Unions go to the Labor Council to be sanctioned to strike, and Tavaglione can grant emergency sanction between meetings. The organization also runs the city-supported We Rise San Francisco Labor Center for Immigrant Justice, which provides services to immigrant union members and their families, and it co-sponsors a pre-apprenticeship program for Black and Latina women in unionized construction trades, among other community programs.

Taviglione is currently a member of The City’s Workforce Investment San Francisco Board, an advisory body that meets quarterly to address supply and demand in employment.

The Labor Council’s membership includes 18 unions that represent 29,000 of The City’s more than 34,000 employees, and it has committees for city and public-school employees, Tavaglione said.

In addition, some member unions represent private-sector workers, including orchestra musicians, janitors, electricians, home-care workers and hotel workers.

In November of 2024, the Labor Council endorsed two winning supervisorial candidates — Connie Chan in District 1 and Myrna Melgar in District 7. But Danny Sauter beat out the Labor Council’s preferred candidates for the open seat in District 3, and Bilal Mahmood bested incumbent Dean Preston in District 5. A new moderate majority on the board has brought a marked shift away from the progressive policies of recent years.

The council has not yet endorsed candidates for supervisor in the upcoming June primary, but it has backed Chan to succeed U.S. Rep. Nancy Pelosi in California’s 11th congressional district, which covers most of San Francisco.

As far as the amount of influence labor unions will be able to have on city politics going forward, Tavaglione offered a cautionary note.

“I always say that workers scorned are something that you should not ever experience,” she said. “Some of these supervisors may learn the hard way.”

Currently, city employees are facing the possibility of layoffs after the mayor’s budget director sent out an email telling city department officials to reduce salary and benefits spending by at least $100 million — which Tavaglione said equates to a reduction of at least 500 budgeted positions, including “filled positions.”

Last year, the Labor Council was central in organizing protests against possible layoffs, which were largely avoided. The Council also supported a boycott against Airbnb, the online short-term lodging-rental service, which sued The City for $120 million over business taxes but settled this month for nothing.

“Airbnb’s greedy tax avoidance has been costing The City, but now this money is freed up to support essential services for San Franciscans,” Tavaglione said after the settlement.

Tavaglione said she is hoping to prevent layoffs this year by working with the Board of Supervisors and by getting voter approval in June for Proposition D, which would increase The City’s Overpaid Executive Tax. Advocates of the measure say it would raise more than $200 million for city services.

City plans call for a final budget for the coming year to be finalized by July 31. The mayor, who opposes Prop.
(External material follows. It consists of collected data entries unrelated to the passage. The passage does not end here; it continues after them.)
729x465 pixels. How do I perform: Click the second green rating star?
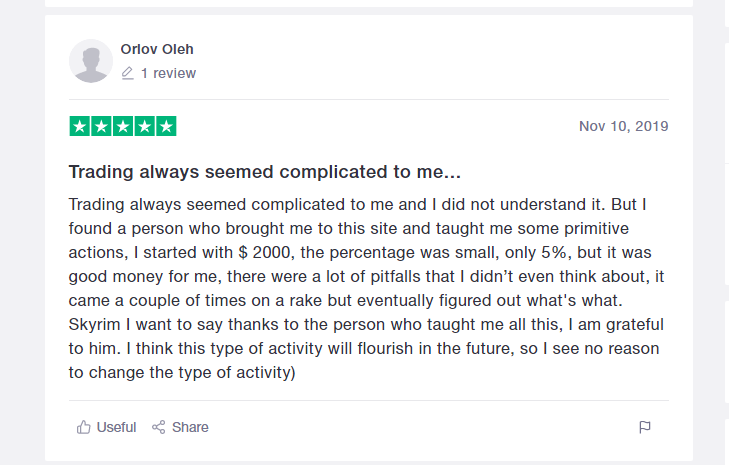(101, 127)
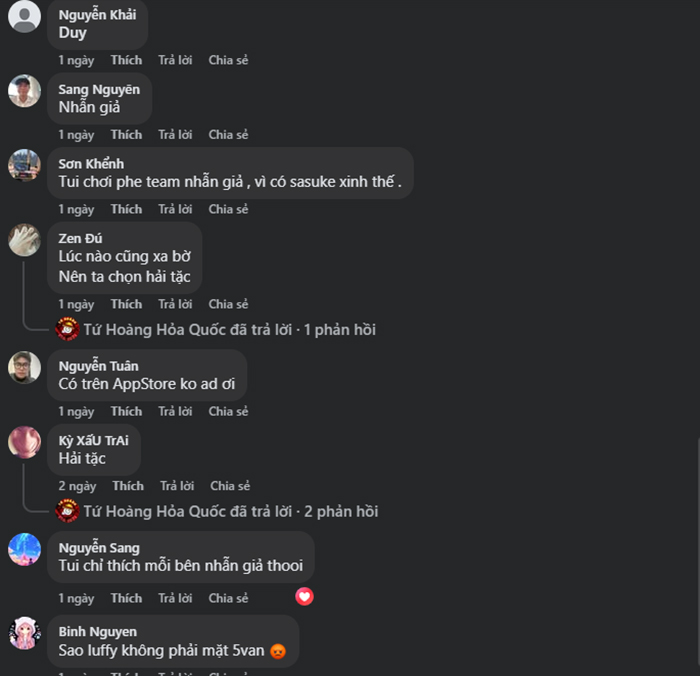The height and width of the screenshot is (676, 700).
Task: Open Bình Nguyen's profile avatar
Action: 24,633
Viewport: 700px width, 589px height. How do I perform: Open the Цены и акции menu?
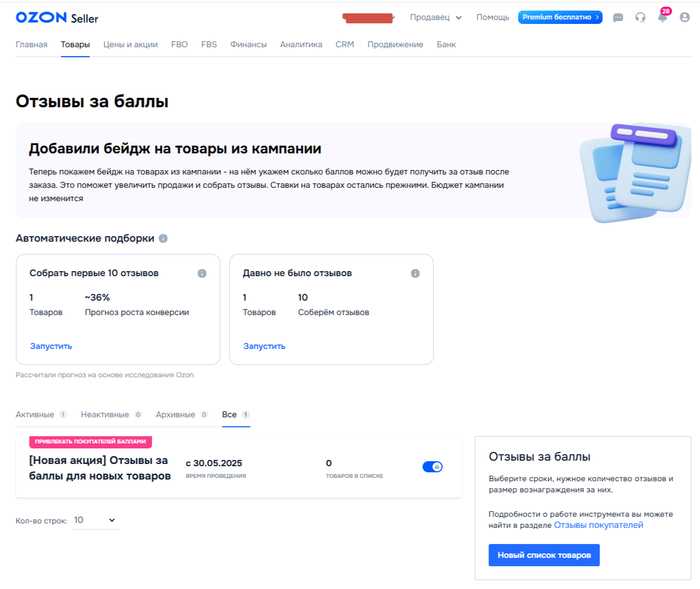(x=130, y=44)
D, has said that any tax approved by voters would not go into effect until later so it wouldn’t help with the immediate deficit. 
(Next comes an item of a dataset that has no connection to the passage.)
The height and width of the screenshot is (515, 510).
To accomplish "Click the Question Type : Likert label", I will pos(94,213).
Taviglione also argues The City should tap into rainy-day reserve funds that contain hundreds of millions of dollars. 

“If it’s not raining, I don’t know what their definition of rainy is,” she said.

Aside from what might be possible with reserves, however, Lurie has talked about bringing ongoing expenses in line with revenues.

The Prop. D campaign — which is energetically opposed by business interests that have offered up a competing ballot measure — has been spearheaded by two Labor Council member organizations, SEIU locals 2015 and 1021.

The measure targets large corporations with at least 1,000 employees and more than $1 billion in revenue at which the top executive earns more than 100 times the median salary of employees.

Tavaglione said passing the tax is “extremely important.”

“Vital services are on the line for San Franciscans,” ranging from tree trimming to behavioral-health programs, she said. “And as much as people believe that philanthropy can pick up the mantle, they won’t.”